Your objective: Copy out each line from the start of the material below until the line with "The width and height of the screenshot is (1512, 803).", that line included.
*** Recorded data ***
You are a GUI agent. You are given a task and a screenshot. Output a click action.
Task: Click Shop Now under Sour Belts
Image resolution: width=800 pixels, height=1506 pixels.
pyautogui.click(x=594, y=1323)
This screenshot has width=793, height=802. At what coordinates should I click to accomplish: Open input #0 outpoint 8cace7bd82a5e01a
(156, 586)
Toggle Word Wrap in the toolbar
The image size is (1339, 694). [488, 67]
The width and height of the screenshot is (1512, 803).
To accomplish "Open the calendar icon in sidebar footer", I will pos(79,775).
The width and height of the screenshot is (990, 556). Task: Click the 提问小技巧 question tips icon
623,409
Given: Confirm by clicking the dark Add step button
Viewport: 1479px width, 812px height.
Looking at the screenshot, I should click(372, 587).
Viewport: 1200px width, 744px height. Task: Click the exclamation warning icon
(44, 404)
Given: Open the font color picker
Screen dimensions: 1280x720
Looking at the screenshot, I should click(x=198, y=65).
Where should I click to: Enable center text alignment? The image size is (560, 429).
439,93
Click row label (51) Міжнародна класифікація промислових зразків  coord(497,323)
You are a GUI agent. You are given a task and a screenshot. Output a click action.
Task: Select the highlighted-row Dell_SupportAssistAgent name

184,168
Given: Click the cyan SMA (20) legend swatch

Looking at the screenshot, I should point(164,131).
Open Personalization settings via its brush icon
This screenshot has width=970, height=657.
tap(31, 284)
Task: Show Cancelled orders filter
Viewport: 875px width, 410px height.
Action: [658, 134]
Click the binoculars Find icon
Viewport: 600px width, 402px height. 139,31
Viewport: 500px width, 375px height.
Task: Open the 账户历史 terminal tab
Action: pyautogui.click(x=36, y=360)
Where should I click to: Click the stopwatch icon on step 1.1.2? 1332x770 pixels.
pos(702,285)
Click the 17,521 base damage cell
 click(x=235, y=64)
*** End of Recorded data ***
Solution to the problem:
You are a GUI agent. You are given a task and a screenshot. Output a click action.
Task: Click Shop Now under Sour Belts
Image resolution: width=800 pixels, height=1506 pixels.
pyautogui.click(x=594, y=1323)
This screenshot has width=793, height=802. At what coordinates should I click to accomplish: Open input #0 outpoint 8cace7bd82a5e01a
(156, 586)
Toggle Word Wrap in the toolbar
The image size is (1339, 694). [488, 67]
The width and height of the screenshot is (1512, 803).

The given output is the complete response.